We initiated this study to address the effects of containerized waste contaminated with DDT on sediment microbial community composition and the potential role of microbes in DDT remediation. During the process of sampling sediments around corroding steel barrels on the San Pedro Basin seafloor, we observed two types of barrels, those surrounded by concretions and white halos and those that lacked these features. While we found no evidence linking either barrel type to DDT contamination, we did find evidence that the detection of a white halo and concretion around a barrel is a visual predictor that the barrel contained alkaline waste. We further ascribe the formation of the concretions and white halos to magnesium hydroxide and calcium carbonate precipitation, respectively, both anthropogenically induced from alkaline waste leakage. Remarkably, containerized alkaline waste discarded >50 years ago represents a persistent pollutant that has created extremophile hotspots resembling those observed around some hydrothermal fields and other natural ecosystems. The precise number of these hotspots and their collective effect on the benthic ecology of the San Pedro Basin remains to be determined, although their effects on macrofaunal assemblages have been documented (10).

Results and discussion

Sample collection

Sediment push cores were collected as previously described (10) during two remotely operated vehicle (ROV) dives to an average depth of 901 m within an area of the San Pedro Basin (dumpsite 2) known to be contaminated with DDT (8). The primary objective was to collect sediment samples around corroding steel barrels linked to the dumping of industrial waste in this nearly anoxic basin (average dissolved oxygen concentration 0.45 µmol/L). The two dive sites differed in the number of barrels observed (Fig. 1) and their visual appearance (Fig. 2). Only two barrels were observed over the roughly 2-km-long S0450 dive track, and sediment cores were collected along transects adjacent to both (barrels 1N and 2N). These barrels were highly degraded and neither had a white halo surrounding them (Fig. 2D). In contrast, 22 relatively intact but still structurally compromised barrels were observed over the considerably shorter (ca. 400 m) S0451 dive track. Six of these barrels were surrounded partially or completely by a white halo, and sediment cores were collected along transects perpendicular to three of these barrels (barrels 1S–3S, Figs. 1 and 2C and E). Coordinates, photographs, and descriptions of the barrels, both sampled and observed, are provided in Table S1 and File S1 with additional metadata reported elsewhere (10). The patchy distribution of the barrels is concordant with barged disposal (1, 9) and further evidenced in large-scale surveys of the area (7).

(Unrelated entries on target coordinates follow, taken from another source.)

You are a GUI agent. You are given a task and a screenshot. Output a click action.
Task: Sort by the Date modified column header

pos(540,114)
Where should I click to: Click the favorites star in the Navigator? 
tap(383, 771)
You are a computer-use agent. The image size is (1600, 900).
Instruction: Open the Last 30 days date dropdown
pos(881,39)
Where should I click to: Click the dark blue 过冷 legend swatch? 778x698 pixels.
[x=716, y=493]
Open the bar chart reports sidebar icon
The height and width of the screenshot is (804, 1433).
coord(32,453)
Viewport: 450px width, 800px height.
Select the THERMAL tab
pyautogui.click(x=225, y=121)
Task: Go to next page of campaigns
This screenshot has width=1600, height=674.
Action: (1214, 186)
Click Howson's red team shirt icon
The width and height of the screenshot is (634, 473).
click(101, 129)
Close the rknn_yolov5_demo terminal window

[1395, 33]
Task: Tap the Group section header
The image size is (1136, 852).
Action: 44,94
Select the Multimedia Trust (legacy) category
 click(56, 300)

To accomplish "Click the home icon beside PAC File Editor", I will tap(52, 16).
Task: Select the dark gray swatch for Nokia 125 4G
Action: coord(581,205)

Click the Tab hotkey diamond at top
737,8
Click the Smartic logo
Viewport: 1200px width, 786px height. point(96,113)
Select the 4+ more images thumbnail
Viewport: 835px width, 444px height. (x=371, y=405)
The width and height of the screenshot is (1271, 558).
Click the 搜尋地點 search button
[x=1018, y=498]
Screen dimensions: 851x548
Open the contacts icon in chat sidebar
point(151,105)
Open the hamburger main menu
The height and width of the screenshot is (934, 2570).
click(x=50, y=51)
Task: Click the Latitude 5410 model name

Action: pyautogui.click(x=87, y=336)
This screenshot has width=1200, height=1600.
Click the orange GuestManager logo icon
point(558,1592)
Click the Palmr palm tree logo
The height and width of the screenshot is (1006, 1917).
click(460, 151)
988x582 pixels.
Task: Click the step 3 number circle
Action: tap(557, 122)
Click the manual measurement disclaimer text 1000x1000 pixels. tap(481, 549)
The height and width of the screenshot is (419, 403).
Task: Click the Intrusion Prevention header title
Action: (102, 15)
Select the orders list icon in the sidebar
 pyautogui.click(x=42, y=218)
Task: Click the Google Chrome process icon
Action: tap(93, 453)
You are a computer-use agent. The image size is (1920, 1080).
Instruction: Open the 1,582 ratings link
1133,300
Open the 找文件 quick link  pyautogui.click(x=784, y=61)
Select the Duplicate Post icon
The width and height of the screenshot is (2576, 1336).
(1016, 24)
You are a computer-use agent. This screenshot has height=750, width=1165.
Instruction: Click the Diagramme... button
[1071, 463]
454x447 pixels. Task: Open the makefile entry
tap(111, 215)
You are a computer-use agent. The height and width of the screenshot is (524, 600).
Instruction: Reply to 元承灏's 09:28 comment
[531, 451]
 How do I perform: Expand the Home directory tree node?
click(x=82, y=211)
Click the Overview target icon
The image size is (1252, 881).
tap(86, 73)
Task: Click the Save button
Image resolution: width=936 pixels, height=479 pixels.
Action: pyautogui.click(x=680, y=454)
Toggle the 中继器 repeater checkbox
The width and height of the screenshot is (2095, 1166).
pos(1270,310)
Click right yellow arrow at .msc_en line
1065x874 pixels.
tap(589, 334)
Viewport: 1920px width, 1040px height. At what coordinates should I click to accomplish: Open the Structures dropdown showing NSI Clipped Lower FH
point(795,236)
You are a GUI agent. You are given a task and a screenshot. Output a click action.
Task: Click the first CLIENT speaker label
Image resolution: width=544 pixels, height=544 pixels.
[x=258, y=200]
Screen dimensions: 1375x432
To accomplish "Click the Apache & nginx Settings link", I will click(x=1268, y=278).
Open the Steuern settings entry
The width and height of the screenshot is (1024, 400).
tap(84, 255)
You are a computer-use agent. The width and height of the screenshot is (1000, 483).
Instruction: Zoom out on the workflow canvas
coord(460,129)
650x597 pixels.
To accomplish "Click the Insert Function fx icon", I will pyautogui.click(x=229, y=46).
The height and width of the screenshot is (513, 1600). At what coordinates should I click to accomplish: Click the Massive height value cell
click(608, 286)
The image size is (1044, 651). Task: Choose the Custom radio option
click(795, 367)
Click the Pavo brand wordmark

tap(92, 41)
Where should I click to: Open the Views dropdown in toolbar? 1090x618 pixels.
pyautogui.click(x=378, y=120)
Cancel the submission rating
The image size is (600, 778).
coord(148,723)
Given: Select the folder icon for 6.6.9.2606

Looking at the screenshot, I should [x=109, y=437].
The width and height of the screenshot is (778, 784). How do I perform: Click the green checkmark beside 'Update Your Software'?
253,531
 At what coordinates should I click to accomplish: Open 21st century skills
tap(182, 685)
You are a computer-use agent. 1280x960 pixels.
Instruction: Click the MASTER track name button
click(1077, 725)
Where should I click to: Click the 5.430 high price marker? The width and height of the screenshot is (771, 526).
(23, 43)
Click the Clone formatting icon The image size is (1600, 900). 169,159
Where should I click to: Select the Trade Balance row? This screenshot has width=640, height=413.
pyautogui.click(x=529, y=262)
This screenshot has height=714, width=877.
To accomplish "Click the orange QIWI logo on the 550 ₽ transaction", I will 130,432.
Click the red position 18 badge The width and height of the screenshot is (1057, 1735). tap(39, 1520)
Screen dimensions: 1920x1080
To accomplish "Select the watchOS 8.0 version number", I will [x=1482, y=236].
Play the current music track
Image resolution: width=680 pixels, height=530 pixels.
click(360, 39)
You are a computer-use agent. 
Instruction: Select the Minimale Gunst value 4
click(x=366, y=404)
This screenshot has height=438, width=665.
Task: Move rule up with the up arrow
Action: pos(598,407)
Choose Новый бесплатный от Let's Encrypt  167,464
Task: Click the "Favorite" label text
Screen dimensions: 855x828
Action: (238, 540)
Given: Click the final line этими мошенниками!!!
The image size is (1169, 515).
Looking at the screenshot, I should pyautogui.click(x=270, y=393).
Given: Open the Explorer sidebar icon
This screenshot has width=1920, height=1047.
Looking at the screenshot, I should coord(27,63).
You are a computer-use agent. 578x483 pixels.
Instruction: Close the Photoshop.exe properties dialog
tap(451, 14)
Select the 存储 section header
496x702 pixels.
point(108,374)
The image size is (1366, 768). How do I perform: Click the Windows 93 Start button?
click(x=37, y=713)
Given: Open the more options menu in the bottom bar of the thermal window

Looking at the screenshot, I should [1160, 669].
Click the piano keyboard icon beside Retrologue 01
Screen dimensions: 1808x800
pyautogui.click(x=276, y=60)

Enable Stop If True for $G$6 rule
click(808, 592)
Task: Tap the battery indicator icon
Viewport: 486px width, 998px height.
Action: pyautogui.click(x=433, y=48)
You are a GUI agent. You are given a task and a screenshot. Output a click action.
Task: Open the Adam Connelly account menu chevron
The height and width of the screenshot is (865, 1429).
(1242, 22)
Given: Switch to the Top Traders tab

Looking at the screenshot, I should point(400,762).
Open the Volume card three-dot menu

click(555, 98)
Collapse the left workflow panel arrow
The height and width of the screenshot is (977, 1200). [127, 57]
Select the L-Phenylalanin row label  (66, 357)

Fig. 1. — ROV dive tracks and sediment sampling. A) Location of two reported dumpsites (red circles) in the San Pedro Basin. Inset: ROV tracks for dives S0450 and S0451. B) Detail of dive S0450 indicating barrels sampled (black circles) and control cores (white circles). C) Detail of dive S0451 indicating barrels sampled (black circles), barrels observed but not sampled (orange circles), barrels with white halos (white outline around circle), and control cores (white circles). Numbers indicate barrel ID (Table S1). Map image is the intellectual property of Esri and is used herein under license. Copyright © 2025 Esri and its licensors. All rights reserved.

Sediments were collected using push cores placed 5, 3, 1 m (through the white halo if present), and adjacent to each barrel (0 m) when possible (Fig. 2A and B). When a white halo was present, the sediment between the halo and the barrel could not be penetrated due to the presence of hard substrate usually covered by a thin layer of sediment. This hard substrate was previously postulated to represent concrete ballasting (8) or brucite formed when leaked barrel contents interacted with the sediment (7, 10), although no evidence has been presented to support either hypothesis. A sample of the concretion surrounding one barrel was collected using the ROV arm. Control cores at sites without visible barrels were collected during both dives (two on dive S0450 and one on dive S0451) and from four areas outside dumpsite 2 with similar depth and oxygen regimes (Fig. 1). In total, 26 sediment cores were collected and sectioned into 4 × 2 cm depth horizons of which 97 horizons were successfully processed for microbial community and DDX analyses.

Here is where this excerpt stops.